It’s about time somebody wrote a book about the Drive-By Truckers, and what a book it is. Stephen Deusner’s “Where the Devil Don’t Stay” (University of Texas Press, $27.95) trades the typical “Behind the Music” tropes of the rock band backstory for a literary, thought-provoking analysis of the dynamics behind the band’s artistry and its complicated relationship with the South.
Cofounded by Mike Cooley and Patterson Hood, longtime friends and musical partners from Muscle Shoals, Alabama, the band got its start in Athens in 1996. The lineup changed often in the early years, but the one constant was always Cooley and Hood, who both write, sing and play guitar. Jason Isbell was the band’s third singer-songwriter-guitar player for six years until he parted ways and became a Grammy Award-winning solo artist.
In the beginning, the band was perceived by those who didn’t listen closely as a throwback to ‘70s-era Southern rock, and it wasn’t unusual to see a rebel flag in the audience. The band rocked, no doubt, and they did sing about the South. But their lyrics were about something else altogether.
While still proclaiming pride in aspects of the South, their songs told stories that were critical of the region’s racism and classism. Hood described that combination of pride and shame as “the duality of the Southern thing” on the band’s third studio album, “Southern Rock Opera,” which Deusner says is “one of the best and most consequential rock and roll albums of the 21st century.” Misguided fans soon learned they best not fly a Confederate flag at a Truckers’ show unless they wanted to be called out from the stage.
“They were Southern rebels, but they were rebelling against something within the South,” said Deusner.
Based in Bloomington, Indiana, Deusner grew up in Tennessee and was living in Delaware when he first heard the band in 2003.
“I had just moved away from the South.

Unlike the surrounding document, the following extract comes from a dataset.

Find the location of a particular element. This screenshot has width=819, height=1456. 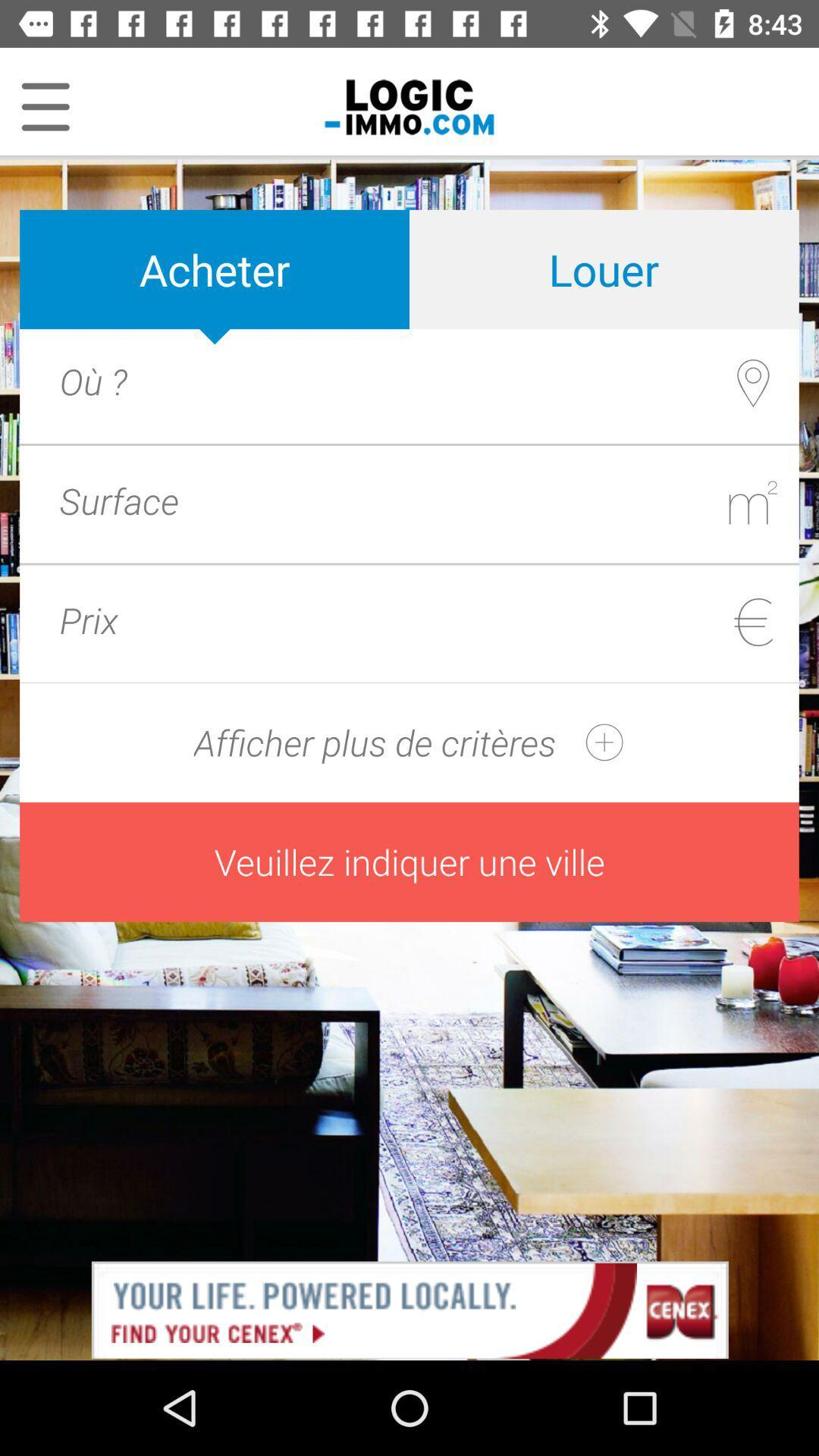

image link to advertisement is located at coordinates (410, 1308).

My dad was very sick at the time and sick in a way that I knew he was not going to get better,” said Deusner. “To be missing home and to be missing family and then to have this band that knew what those things are hit me really hard.”
He pinpoints the song “My Sweet Annette” from the “Decoration Day” album as the song that hooked him.

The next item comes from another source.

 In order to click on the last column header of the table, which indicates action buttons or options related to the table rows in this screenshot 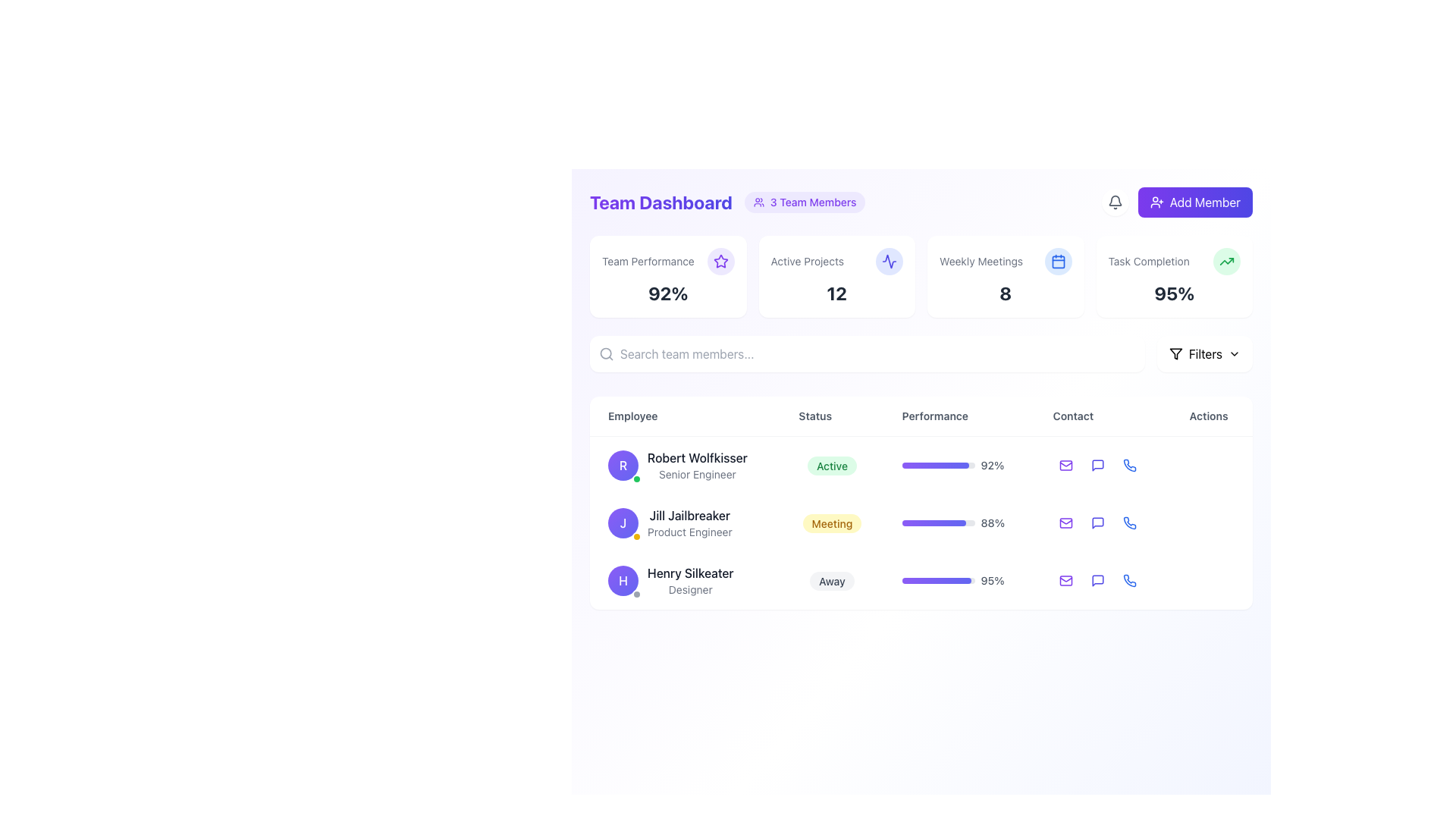, I will do `click(1211, 416)`.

“This band knew what my home was like but wasn’t sugarcoating it and also wasn’t romanticizing it,” he said. “I think the seeds of this book were sown in that moment.”
Credit: undefined
Credit: undefined
“Where the Devil Don’t Stay” is not a chronological telling of the band’s trajectory. Instead, it’s like a travelogue that maps locations around the South where the band lived and worked and based their songs. And it examines how those places shaped the band. It was an idea Deusner latched onto pretty early in the writing process.
“I thought that would get at something that was very unique to the band, that might get at what they’re trying to say about the South,” he said.
Athens figures prominently in the book, naturally. When Hood moved to Georgia in 1994, he was headed to Atlanta with an eye on Cabbagetown and the country punk scene known as the Redneck Underground. But when he visited a friend in Athens, he was swayed to change his plans and eventually convinced Cooley to join him. That environment turned out to be part of the secret sauce that made the band click.
“I think having something that felt manageable, that wasn’t a big city like Atlanta but was a small, more contained, more noble community gave (Patterson) a sense that he could play music on his own terms,” said Deusner. “He could do the things he wanted to do and let things gestate a little bit. I think that place fostered the band and gave them the tools they needed to survive and sustain success over time.”
Credit: Anna Powell Denton
Credit: Anna Powell Denton
Now in its 25th year, the band continues to evolve. Hood has become a displaced Southerner, having moved to Portland, Oregon, in 2015. The following year, the band released “American Band,” what Deusner calls a “career-revitalizing album” and “one of the great rock protest albums of the last decade.” It marked a departure from the band’s previous studio albums in several ways, starting with the cover, which featured a black-and-white photograph of an American flag at half-mast instead of the usual trippy illustration by Wes Freed.
The album alienated a lot of fans who thought it was too political, said Deusner, but as he points out, the band has always been political.
“They were very political depicting the South, depicting urban-rural divides, depicting these locales that had been scenes of racism and violence ... but it’s just filtered through story and character,” said Deusner. “It’s not them speaking to you directly, it’s them telling you stories that address those issues. Whereas, in ‘American Band,’ they remove that wall, and they’re speaking more directly and they’re speaking very specifically and with a lot of outrage.”
By calling the record “American Band,” Deusner said the Drive-By Truckers are sending a signal that they are widening their scope.
“They’ve always talked about the duality of the Southern thing,” said Deusner. “The phrase that came back to me when I heard that album was that it was now the duality of the American thing.”